The NTSB has released its preliminary report of the off-airport landing of Lancair IV-P N9JE at Hilton Head. The accident killed a jogger but left the plane’s two occupants uninjured. According to the preliminary report,
Further examination of the airplane revealed that the propeller assembly separated from the crankshaft flange and was missing.
In other words, the crankshaft failed.
One wouldn’t expect a crankshaft to break absent some sort of defect. If that proves to be the case, could the manufacturer of the crankshaft be held liable to the jogger’s family?
The aircraft was built from a kit and was thus "experimental." The engine, however, was not. Rather, according to FAA records, it appears that the engine was an FAA-certified, turbocharged piston engine manufactured by Teledyne Continental Motors, a company that has had its share of lawsuits related to its engines coming apart in flight.

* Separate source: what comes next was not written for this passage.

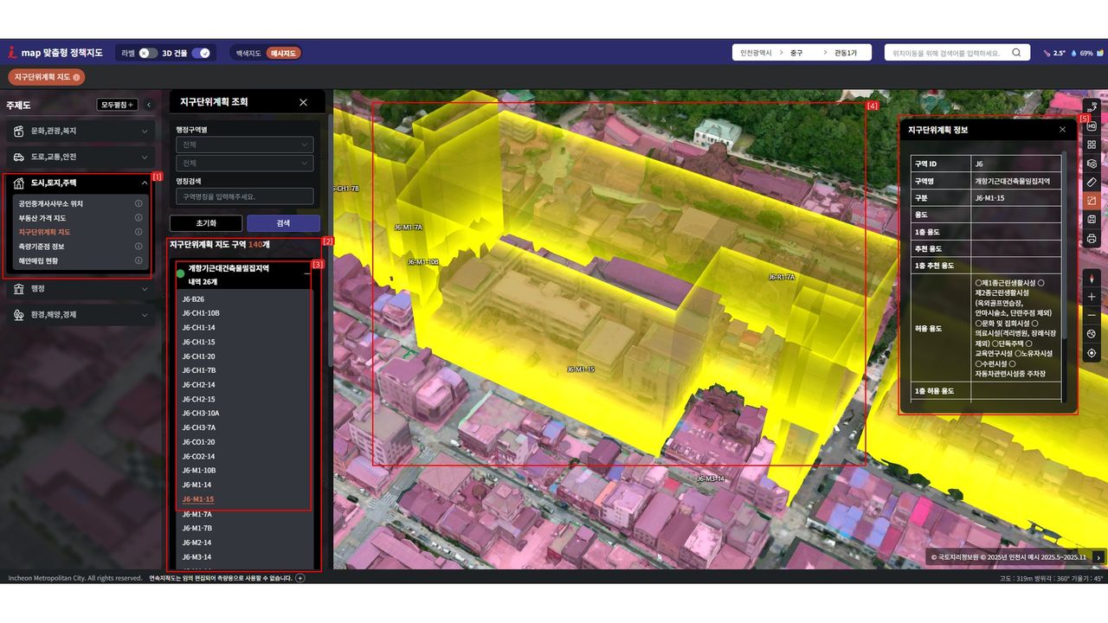This screenshot has height=623, width=1108.
Task: Open the first 행정구역별 전체 dropdown
Action: point(244,145)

The General Aviation Revitalization Act, or GARA, protects aircraft engine manufacturers from liability for defective engine parts older than 18 years.

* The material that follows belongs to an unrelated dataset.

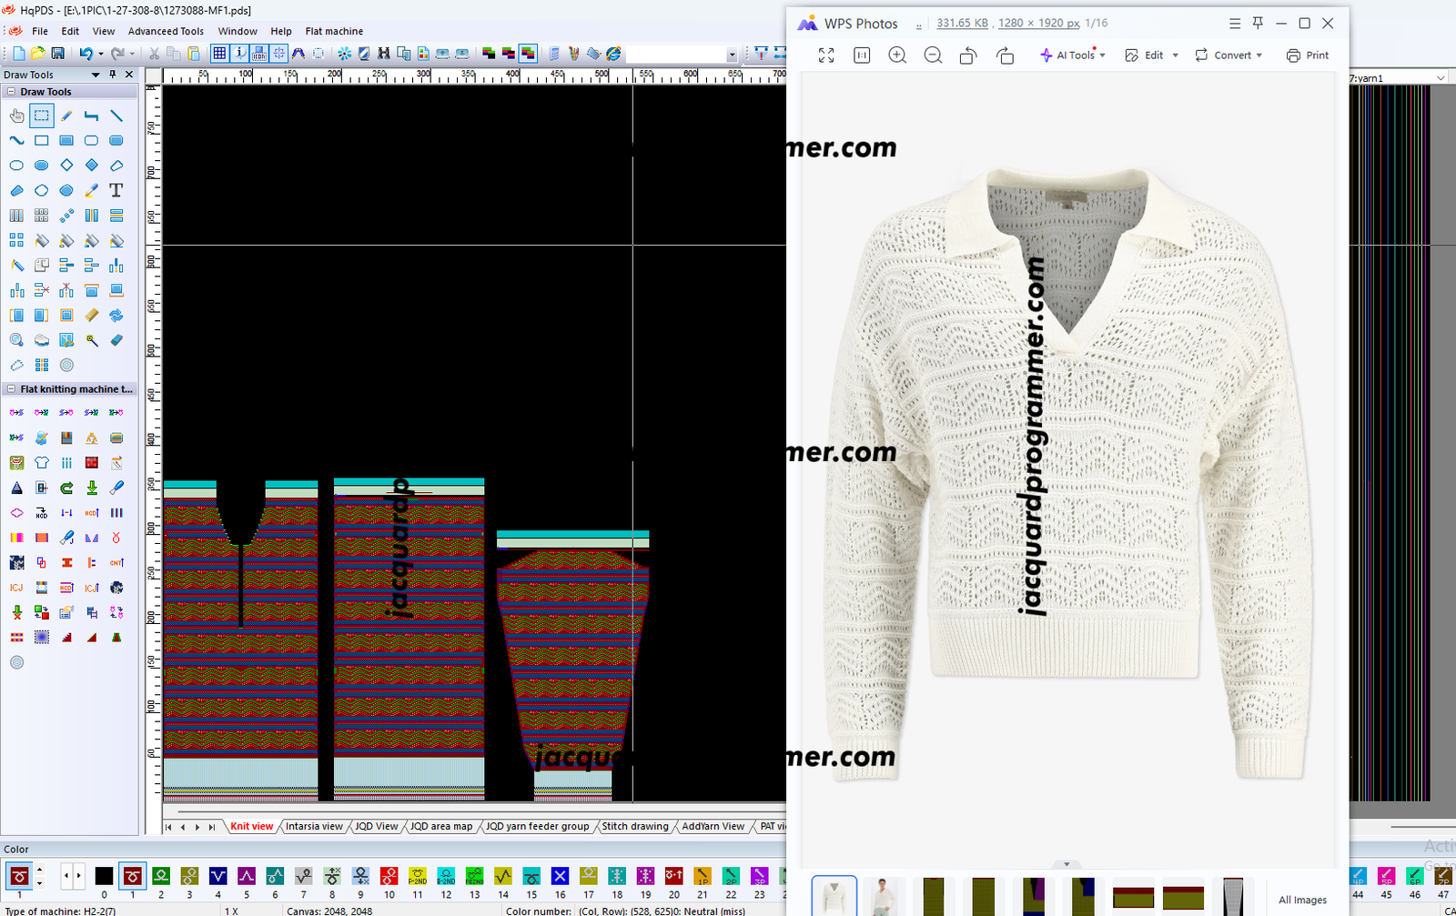Collapse the Draw Tools section

pos(11,92)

We don’t know how old the engine was in this case. However, the Lancair builder had reportedly taken the engine from a Piper Malibu. Piper stopped using the Teledyne Continental TSIO-520 engine in its Malibus due to reliability problems. In 1988, it switched and began installing Avco Lycoming engines instead. Thus, if it turns out that the engine was an original equipment Malibu engine, then it had to be at least 20 years old — 2 years beyond GARA’s age limit.
So is Teledyne Continental Motors off the hook, regardless of whether the jogger’s family can prove that the engine was defective?
There is one important but little-known exception to GARA. Regardless of the defective part’s age, GARA doesn’t protect its manufacturer from lawsuits brought by the families of those killed on the ground.